• dopamine;
  • obsessive-compulsive disorder (OCD);
  • post-training signal attenuation;
  • serotonin;
  • striatum


Different lines of evidence point to dysfunction of basal ganglia-thalamocortical circuits in obsessive-compulsive disorder (OCD). It has been hypothesized that the circuits' dysfunction in OCD may be characterized by a relative under-activity of the indirect compared with the direct pathway within these circuits. The present study tested whether lesions of the subthalamic nucleus (STN), a major node of the indirect pathway, would affect compulsive behavior, using the signal attenuation rat model of OCD. In this model, compulsive lever-pressing is induced by the attenuation of an external signal of reward delivery; an attenuation that is hypothesized to simulate the deficient response feedback suggested to underlie obsessions and compulsions in patients with OCD. Rats sustaining lesions to the STN showed a selective increase in compulsive lever-pressing compared with sham-operated rats.
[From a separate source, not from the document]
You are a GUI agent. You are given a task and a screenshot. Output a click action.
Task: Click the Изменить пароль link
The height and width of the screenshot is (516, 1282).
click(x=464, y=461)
A post mortem biochemical analysis revealed a decrease in serotonin content in the prelimbic and infralimbic cortices, caudate-putamen (but not nucleus accumbens), globus pallidus and substantia nigra-ventral tegmental area, as well as a decrease in dopamine content in the caudate-putamen in STN-lesioned compared with sham rats. A comparison to recent findings that lesions to the orbitofrontal cortex, which also result in a selective increase in compulsive lever-pressing, lead to a decrease in serotonin and dopamine content in the caudate-putamen suggests that there may be a final common pathway by which different brain pathologies may lead to a pro-compulsive state.